8月22日、元々夏休みをもらっていたため、嫁の受診について行くことに。
受診待ちの間、娘を連れて嫁が食べたいと言っていた和菓子や新型Switch(まだ入荷してなかった)を買いに行った。
そこへ電話が。
スマホの画面を見る。
着信元は、嫁。
電話に、出る。
内容は「入院した方がいいと言われた」

遂にこの日が来てしまった。
準備はしてきた。
保育園も入れることが決まったし、自分が家事する生活も徐々に慣れてきたし、当直は免除してもらえたし、娘には散々言い聞かせてきた。
それでも。
それでも衝撃は大きい。

プレッシャーが押し寄せてくる。
自分にできるのか?
医療過疎地で半ば救急医療のような診療を求められる救急要請、そして手術、外来診療、病棟業務をこなしながら、2歳に満たない長女の面倒を見る。
これが俺にできるのか?

1人暮らし歴は長いから自分の面倒は見れる。
でも、この小さな命を守って生活することが俺にできるのか?

····················

ページ抜粋によると、嫁からかかってきた電話の内容は何だったか。

◆ 利用可能データ
····················

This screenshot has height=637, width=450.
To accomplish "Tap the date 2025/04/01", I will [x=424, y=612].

····················

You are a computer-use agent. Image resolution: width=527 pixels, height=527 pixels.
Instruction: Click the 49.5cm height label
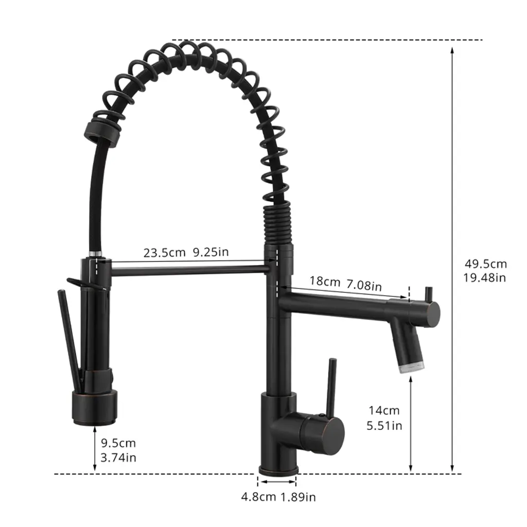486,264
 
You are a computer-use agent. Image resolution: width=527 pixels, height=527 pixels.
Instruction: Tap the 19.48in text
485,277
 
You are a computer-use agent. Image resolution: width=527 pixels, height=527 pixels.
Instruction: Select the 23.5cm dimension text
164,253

····················

◆ 解答結果
「入院した方がいいと言われた」という内容だった。